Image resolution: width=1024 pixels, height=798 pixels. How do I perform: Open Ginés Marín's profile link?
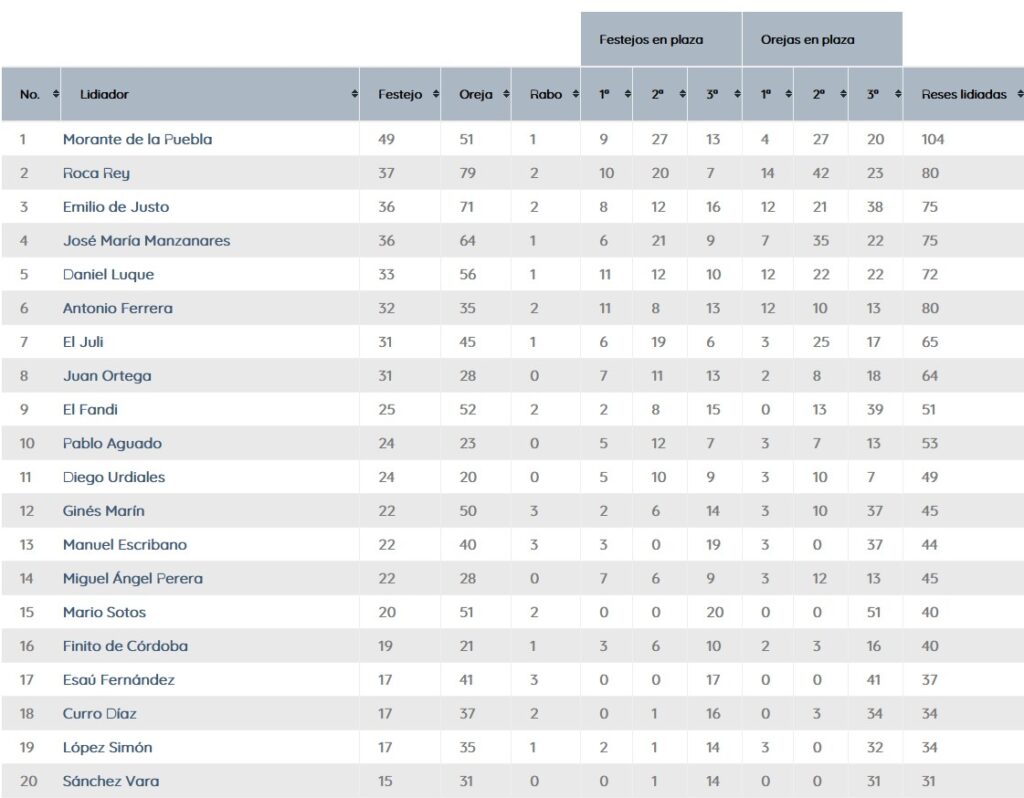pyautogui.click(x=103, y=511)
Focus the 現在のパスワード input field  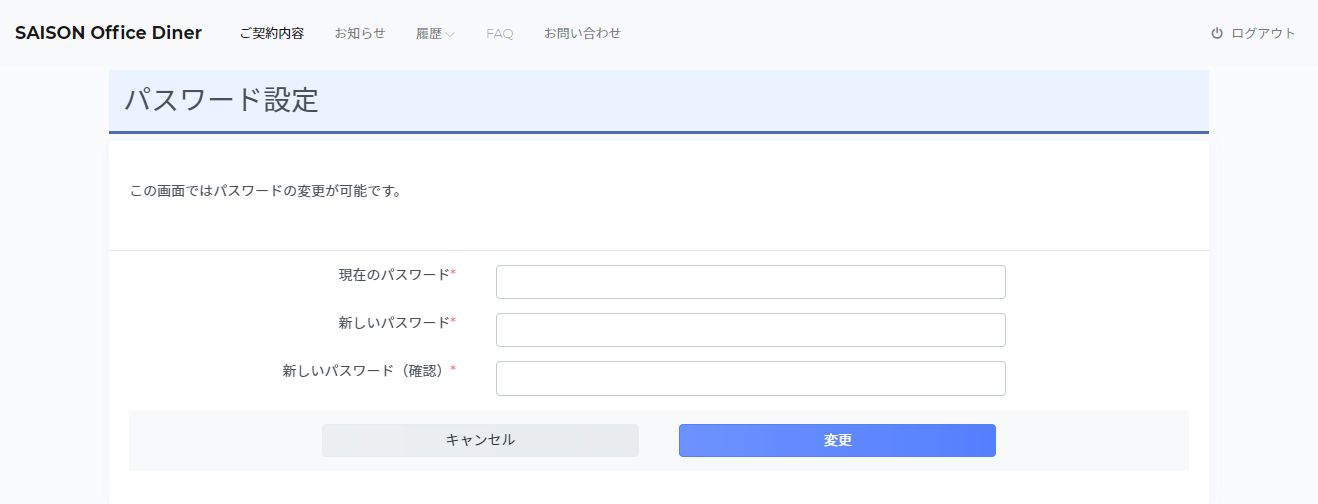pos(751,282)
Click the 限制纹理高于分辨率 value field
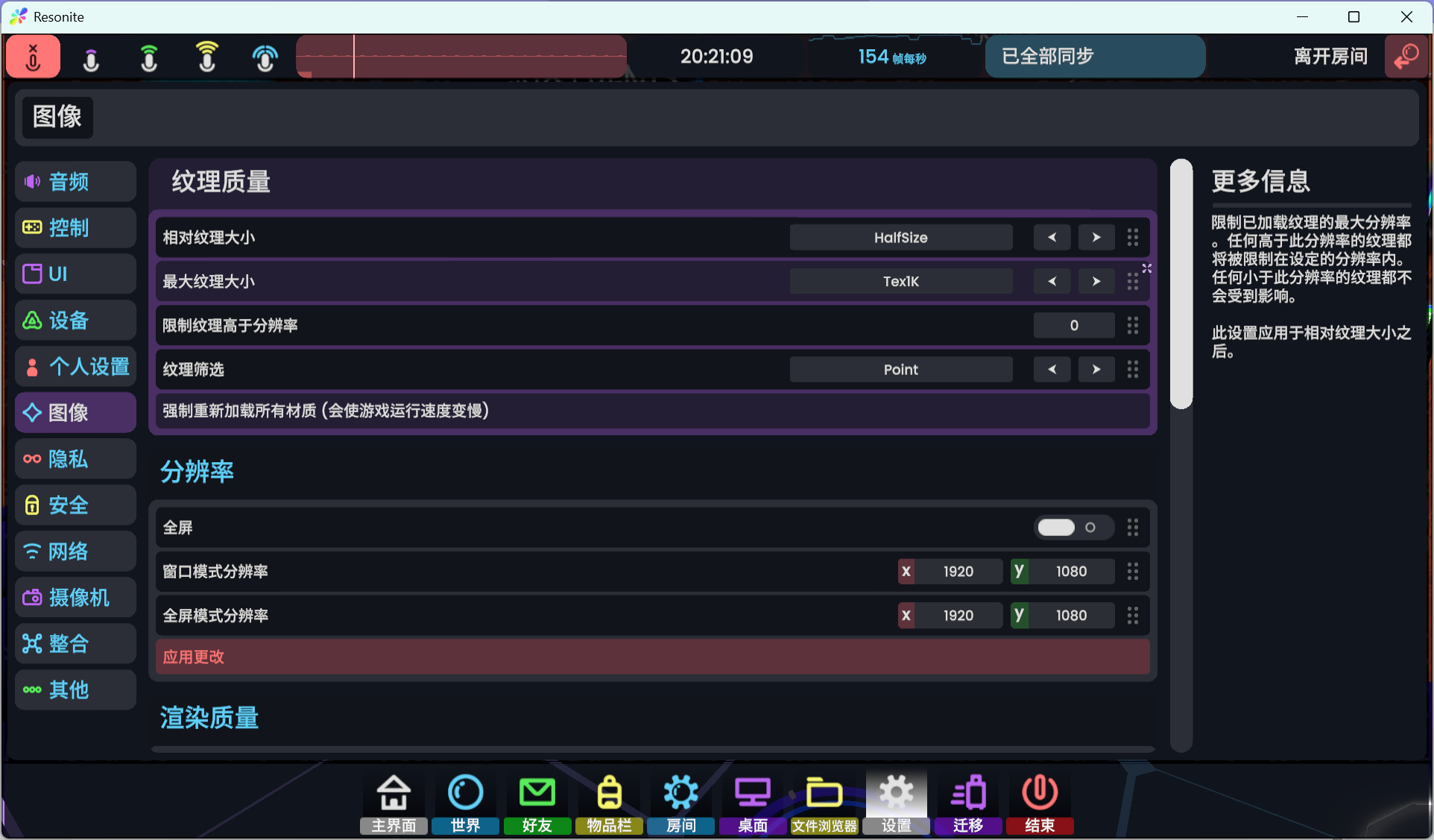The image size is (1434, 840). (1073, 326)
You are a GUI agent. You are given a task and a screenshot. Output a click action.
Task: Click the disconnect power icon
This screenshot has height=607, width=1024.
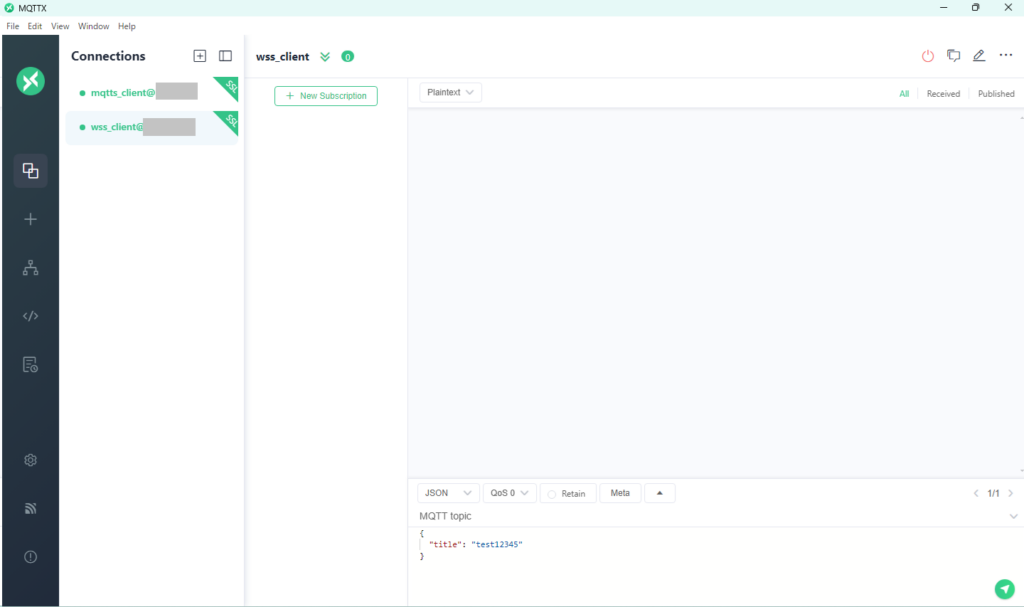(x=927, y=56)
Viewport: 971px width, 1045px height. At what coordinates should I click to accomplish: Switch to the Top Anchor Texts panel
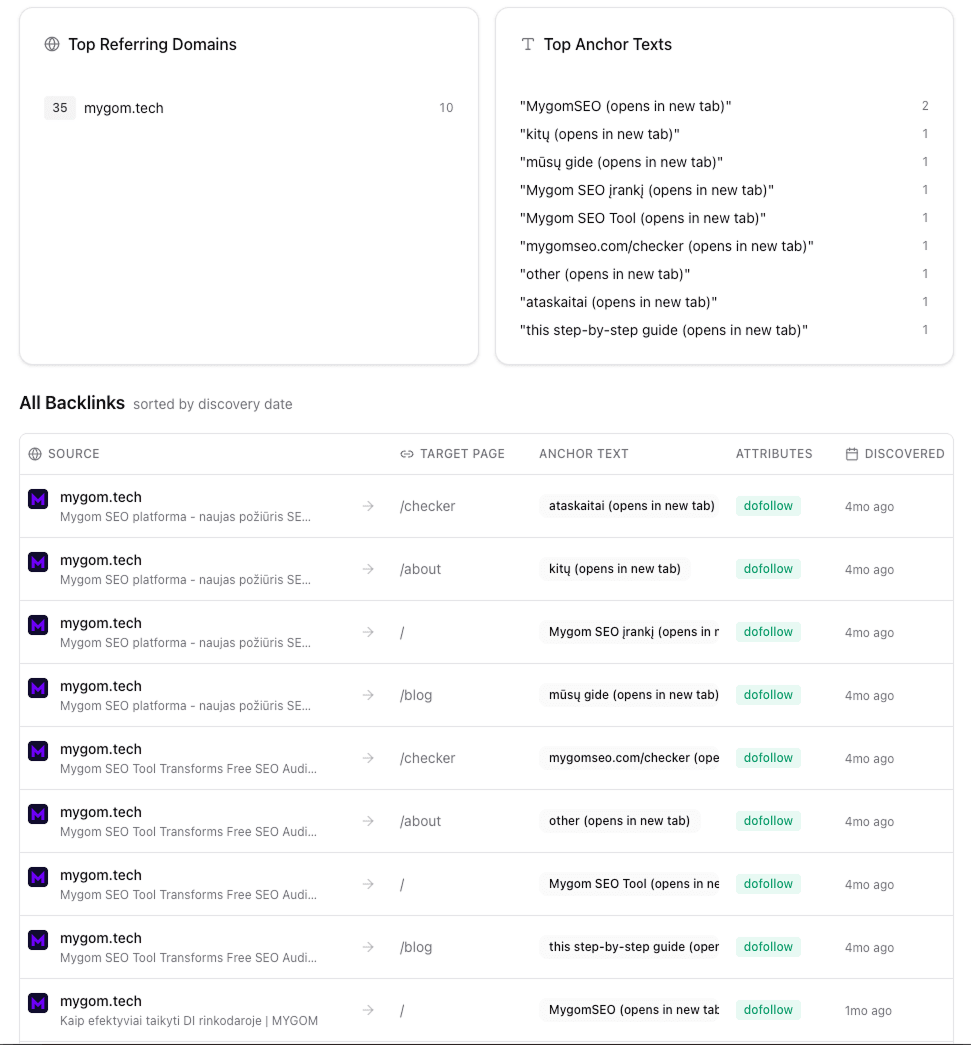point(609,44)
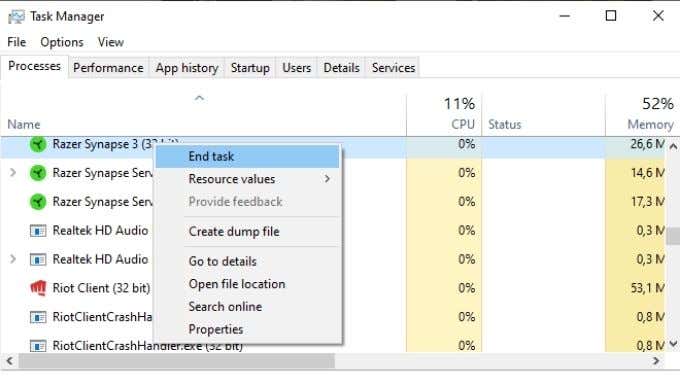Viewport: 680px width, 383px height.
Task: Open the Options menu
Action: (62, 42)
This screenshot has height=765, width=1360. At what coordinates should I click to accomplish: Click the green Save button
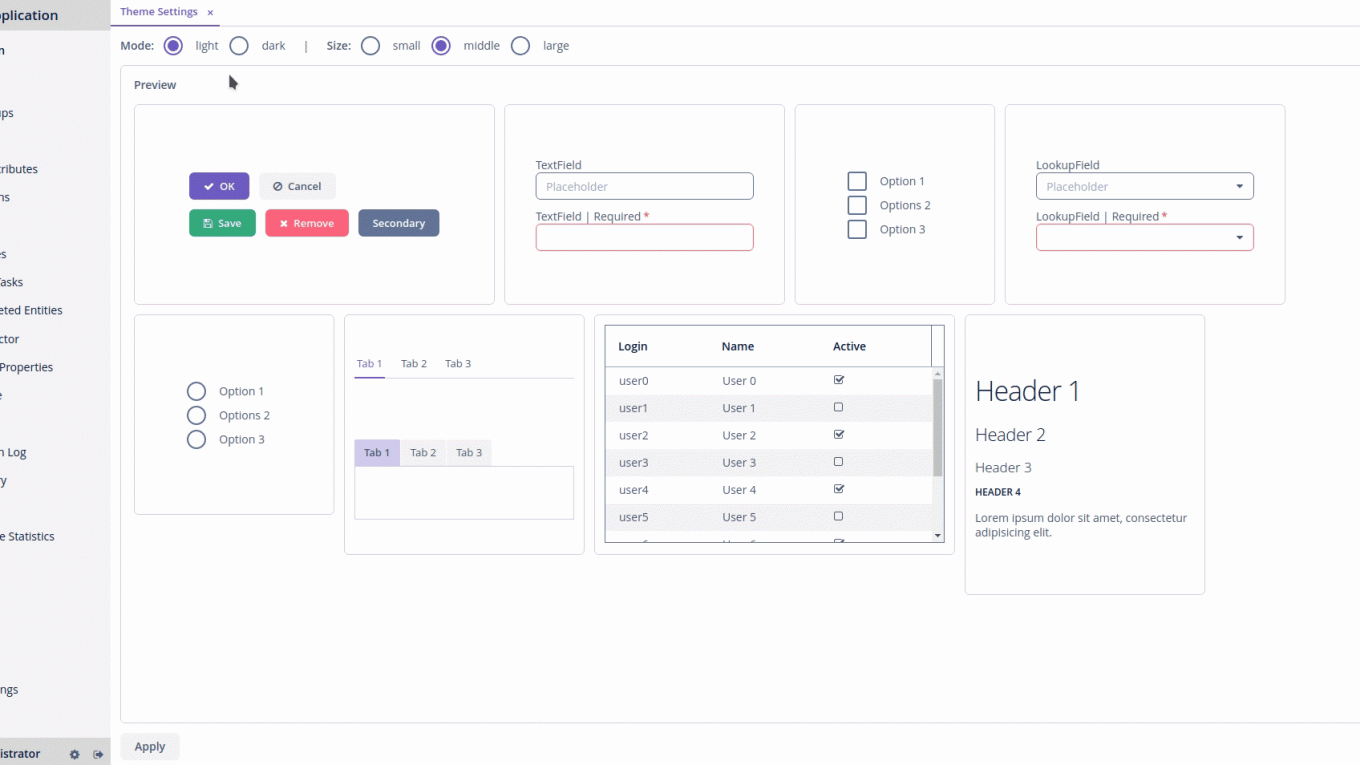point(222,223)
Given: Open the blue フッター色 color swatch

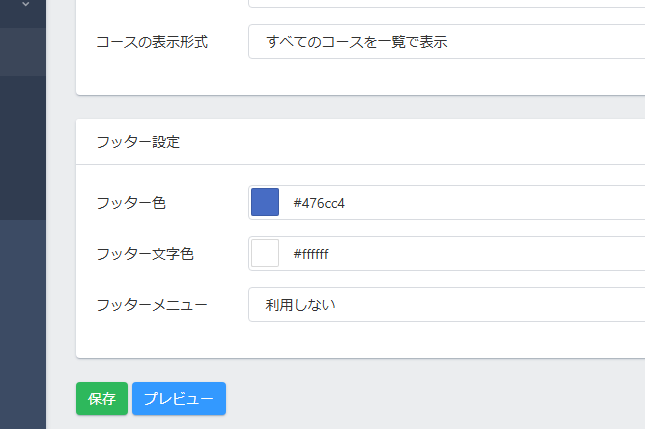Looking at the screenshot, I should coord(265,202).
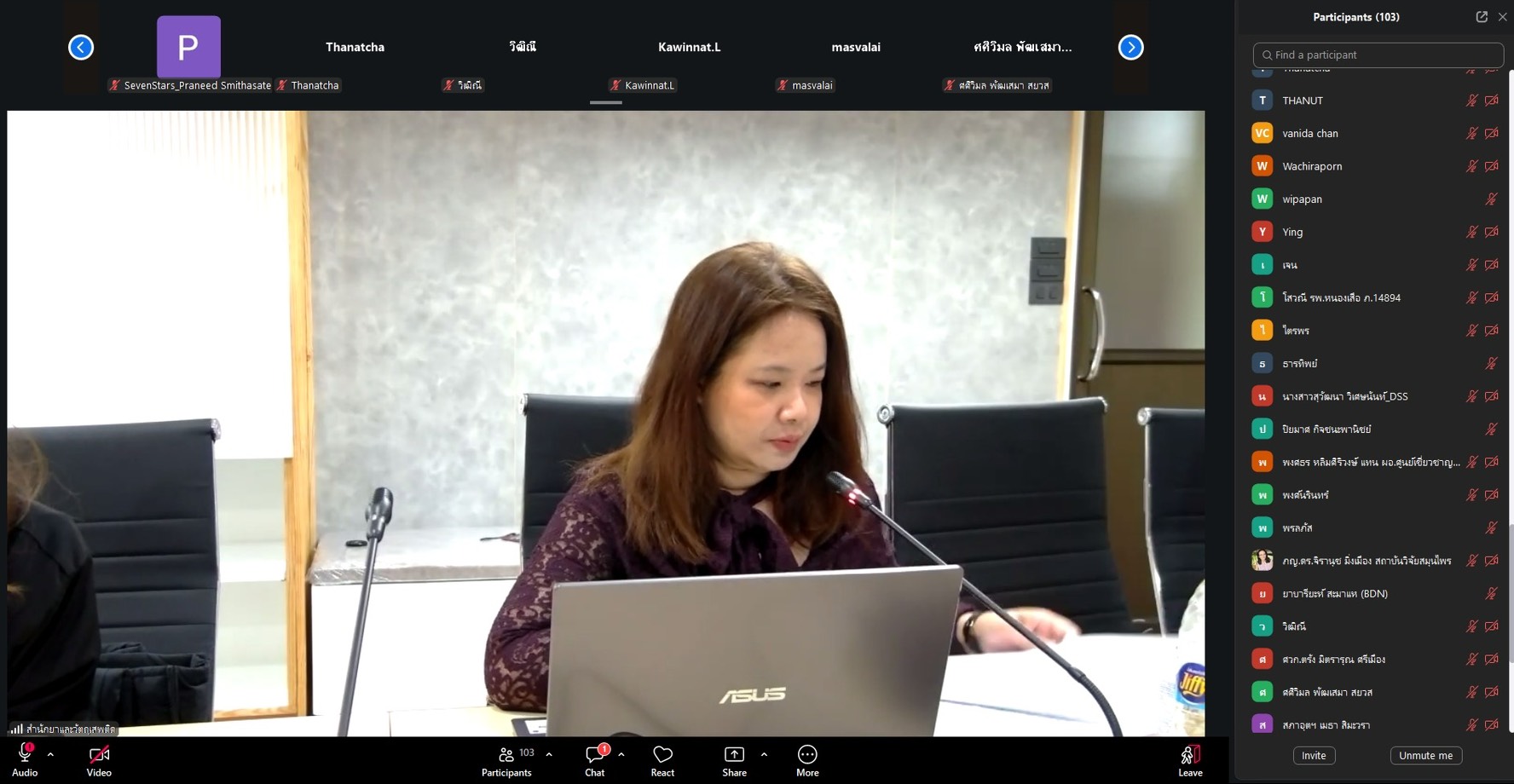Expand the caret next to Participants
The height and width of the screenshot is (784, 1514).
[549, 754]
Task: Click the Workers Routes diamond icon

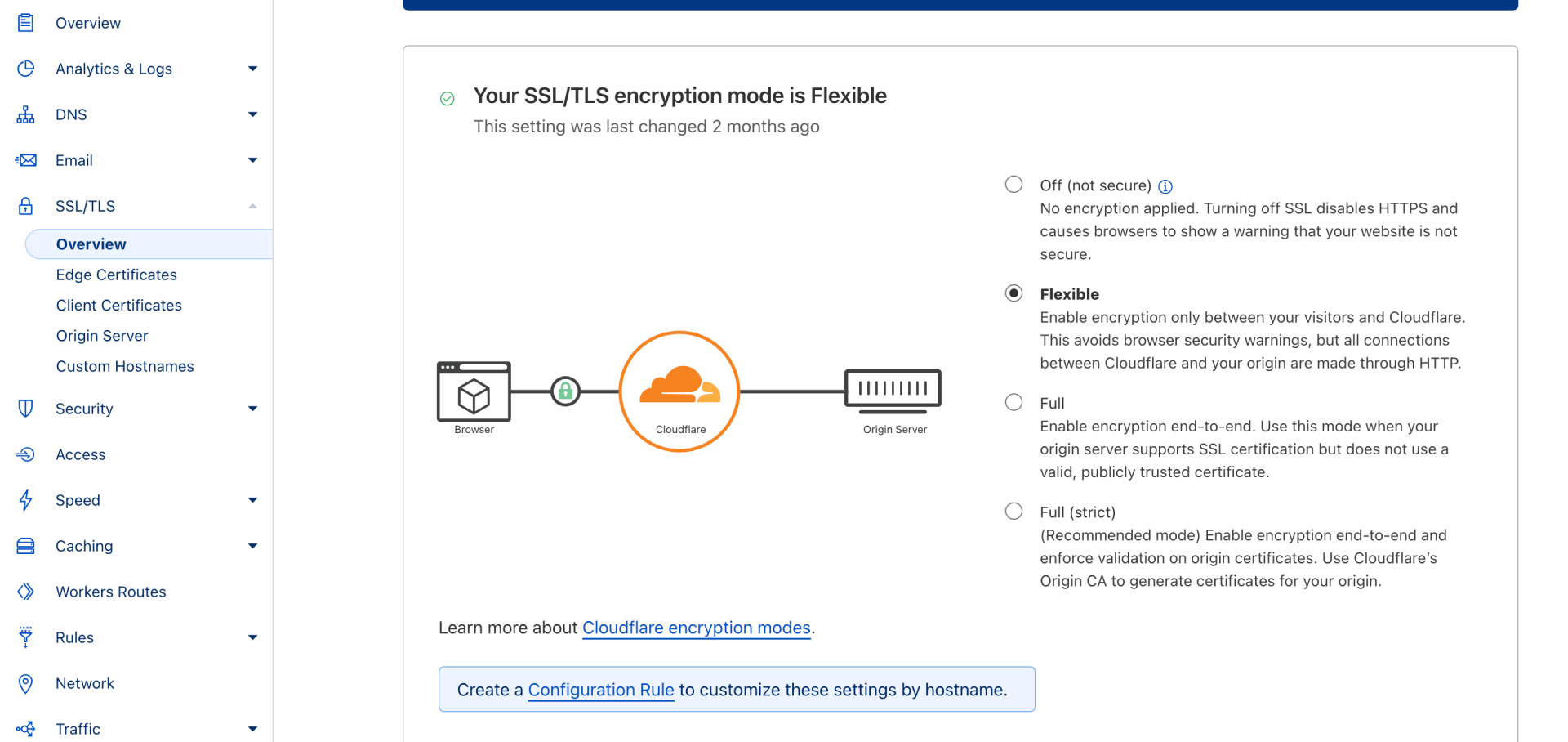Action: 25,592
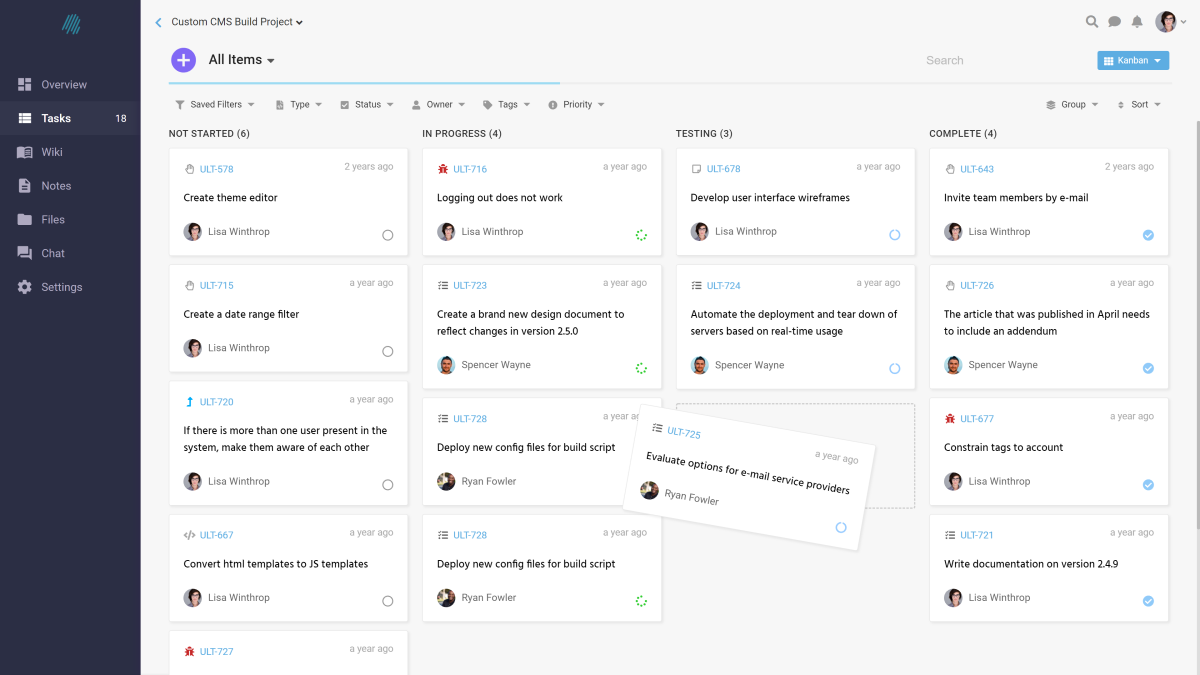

Task item: Pictures are skipped here. Print exactly, and only, the lines from the one holding "You are a GUI" through the final line of the material above, both ends included.

Output below:
You are a GUI agent. You are given a task and a screenshot. Output a click action.
Task: Click the disconnect power icon
This screenshot has height=607, width=1024.
(x=927, y=56)
Viewport: 971px width, 1045px height. At what coordinates should I click to accomplish: Switch to the Top Anchor Texts panel
point(609,44)
Viewport: 680px width, 383px height.
Task: Open the Options menu
Action: (62, 42)
This screenshot has height=765, width=1360. At what coordinates should I click to accomplish: Click the green Save button
point(222,223)
Given: Open the blue フッター色 color swatch

Looking at the screenshot, I should coord(265,202).
Expand the caret next to Participants
The height and width of the screenshot is (784, 1514).
[549, 754]
Task: Click the Workers Routes diamond icon

Action: 25,592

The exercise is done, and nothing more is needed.